* Selected text
━━━━━━
Outsourced Thinking – Is AI Making Us Dumb? (Part 1)
Cognitive Offloading vs Critical Thinking

It was the beginning of my junior year in high school.
My dad held it in his hand gingerly with a sense of awe. He had just purchased the first four function calculator - the TI-2500 Datamath - for $149 (~$1,000 in 2025 dollars) – a major purchase for a notoriously frugal man.
He marveled at it - but told me it was dangerous.
“It would make us lazy and dumb - we needed to do math in our head and real engineers use slide rules”
He wasn’t anti-technology - he was worried about what scientists now call cognitive offloading.
“Take a Load Off”
Cognitive offloading is delegating mental tasks to other devices – outsourcing a part of our thinking. My uncle used to say “Take a load off”. The idea is that this frees up mental capacity to take on other, more complex tasks.
We have been doing it for thousands of years. Like my Dad, Socrates was concerned about it when writing was invented. In 370 BCE he warned:
“This discovery of yours will create forgetfulness in the learners’ souls because they will not use their memories; they will trust to the external written characters and not remember of themselves.”
It started long ago.
Ancient shepherds used stones to count their goats.
The abacus was followed by elaborate clock-like adding machines in the 1600s.
Slide rules powered the design of the Apollo missions. Buzz Aldrin took his treasured Picket N600-ES to the Moon.
Then the big revolution in 1972 with the introduction of the T-2500. Chaos ensued – calculators were banned from classrooms and engineers clutched their slide rules…. for a few years anyway
A decade later the PC, Lotus 123 and Excel arrived …. Our naïve brains quickly succumbed to the lure of macros and pivot tables.
Each step allowed us, pulled us, to offload the next layer of math so we could tackle bigger problems – you can’t do a Monte Carlo simulation on an abacus!
It is simple, subtle and seductive. Mental math isn’t the only victim. I don’t know my children’s phone numbers. Spell check has made me a sloppy speller. And I can’t get home from the store without my GPS. We have been outsourcing small bits of our cognition for a long time – one convenience and short cut at a time.
━━━━━━
* Exercise details
In the essay on cognitive offloading, what price did the TI-2500 Datamath calculator sell for? These lines come from a different source than the essay.

* Data records
━━━━━━
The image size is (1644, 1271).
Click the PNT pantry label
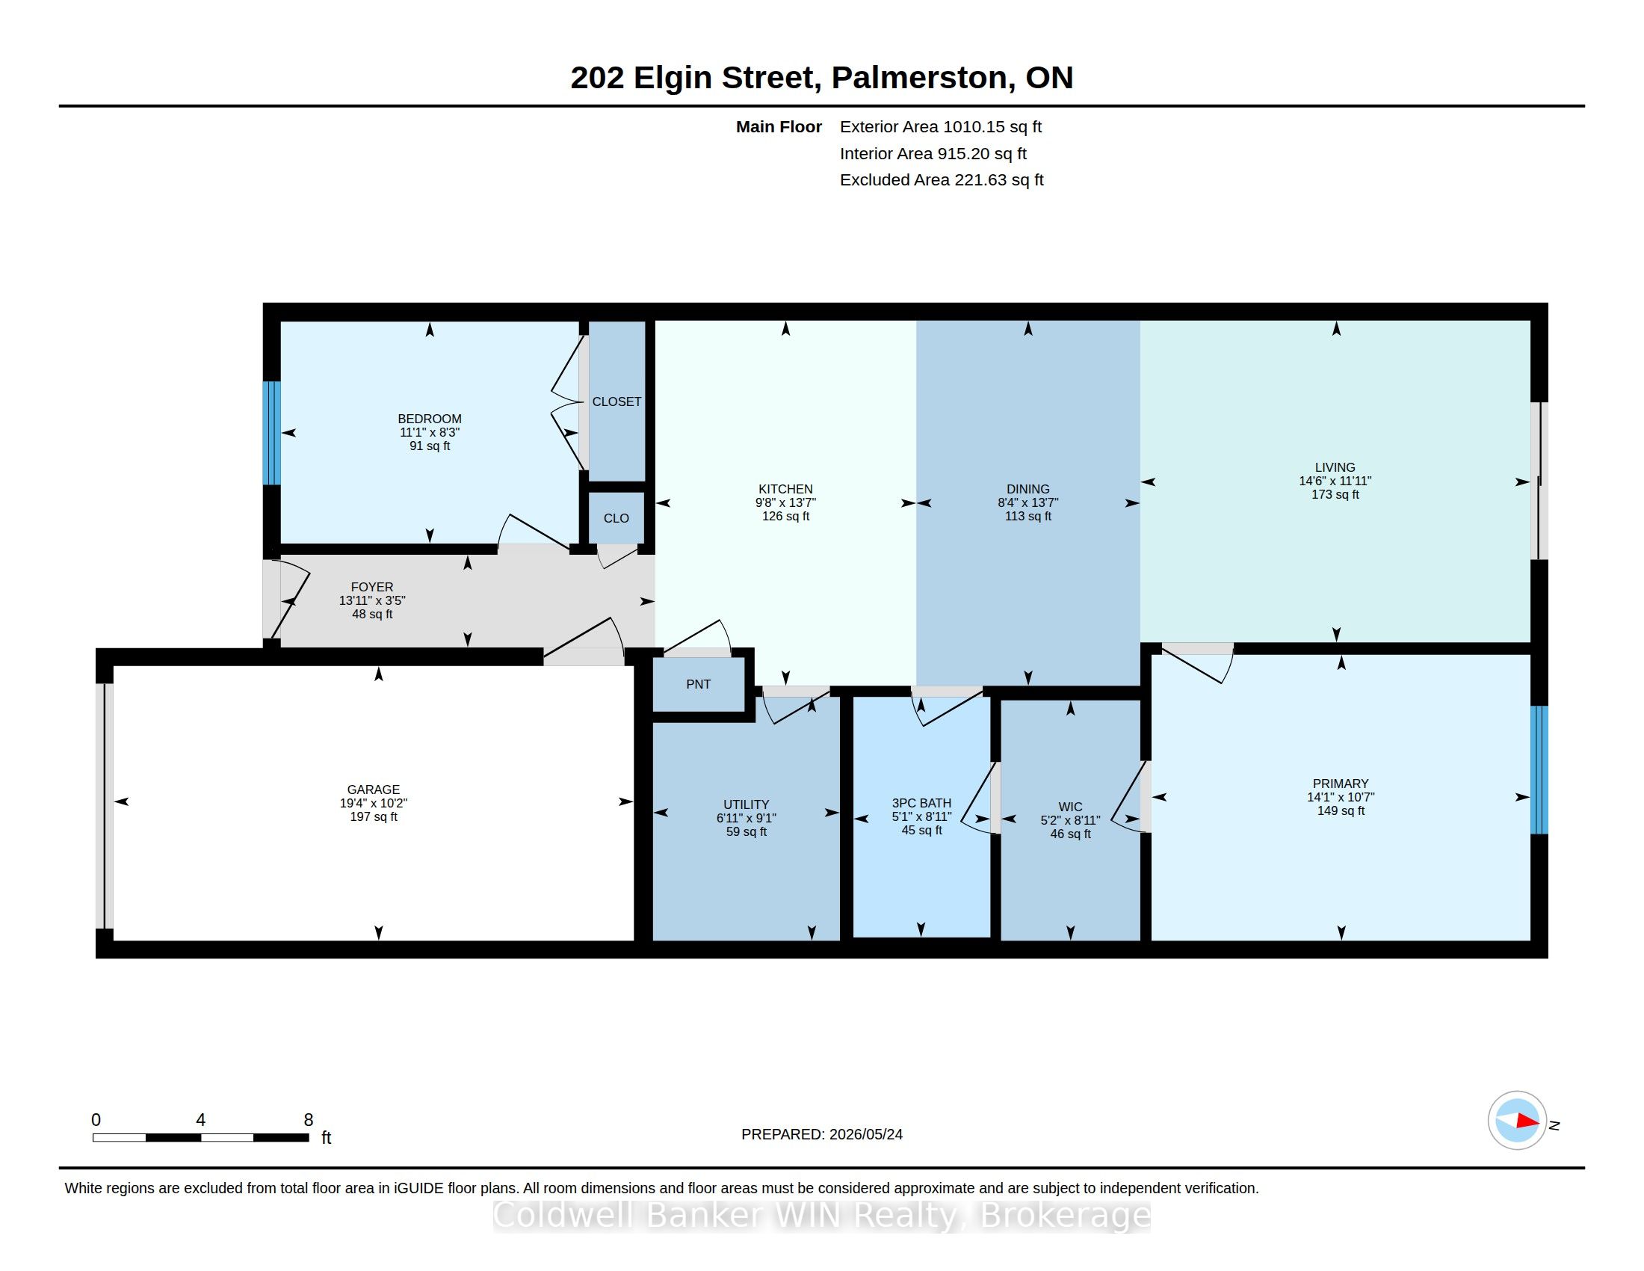[698, 684]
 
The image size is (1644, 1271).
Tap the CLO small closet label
[616, 518]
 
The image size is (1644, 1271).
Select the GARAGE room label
[374, 789]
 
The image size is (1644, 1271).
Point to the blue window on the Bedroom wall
[272, 433]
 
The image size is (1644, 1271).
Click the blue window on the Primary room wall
[1539, 769]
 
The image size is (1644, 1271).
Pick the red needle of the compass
[1527, 1121]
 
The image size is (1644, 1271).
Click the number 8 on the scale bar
[308, 1120]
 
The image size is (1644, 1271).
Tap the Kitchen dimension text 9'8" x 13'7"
[785, 502]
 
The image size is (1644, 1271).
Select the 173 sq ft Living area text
[1335, 494]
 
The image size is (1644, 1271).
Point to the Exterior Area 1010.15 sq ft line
[940, 127]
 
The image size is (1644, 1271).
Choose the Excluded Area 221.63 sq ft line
[941, 180]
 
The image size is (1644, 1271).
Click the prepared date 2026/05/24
[865, 1134]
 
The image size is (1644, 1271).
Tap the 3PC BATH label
[921, 803]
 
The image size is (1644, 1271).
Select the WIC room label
[1069, 807]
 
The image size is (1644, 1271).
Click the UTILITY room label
[746, 804]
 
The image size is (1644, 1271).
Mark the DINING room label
[1028, 489]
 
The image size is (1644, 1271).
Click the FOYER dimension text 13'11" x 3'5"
[372, 600]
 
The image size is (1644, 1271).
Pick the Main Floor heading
[779, 127]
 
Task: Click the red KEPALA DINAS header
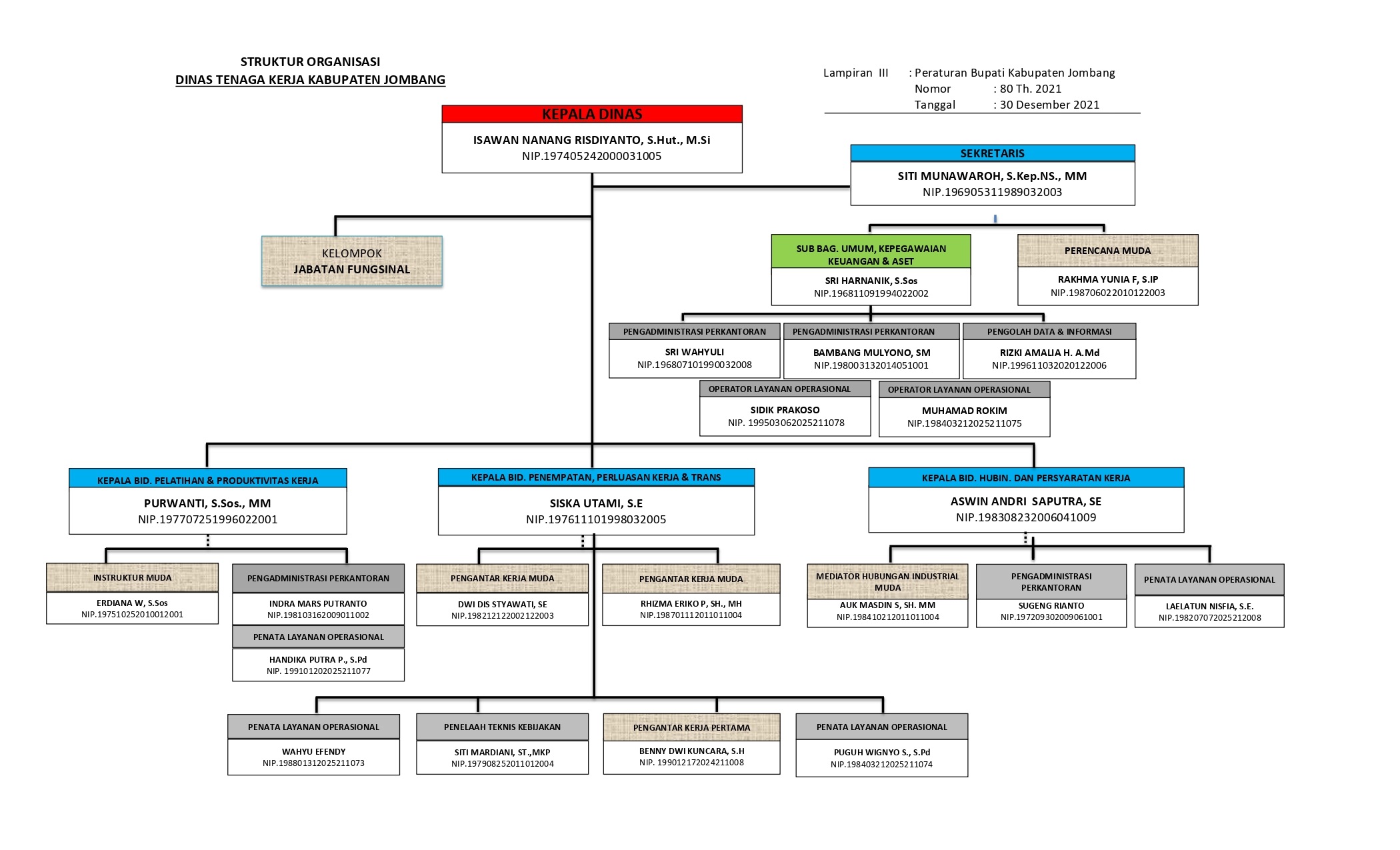[592, 114]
━━━━━━
* Complete answer
$149, about $1,000 in 2025 dollars.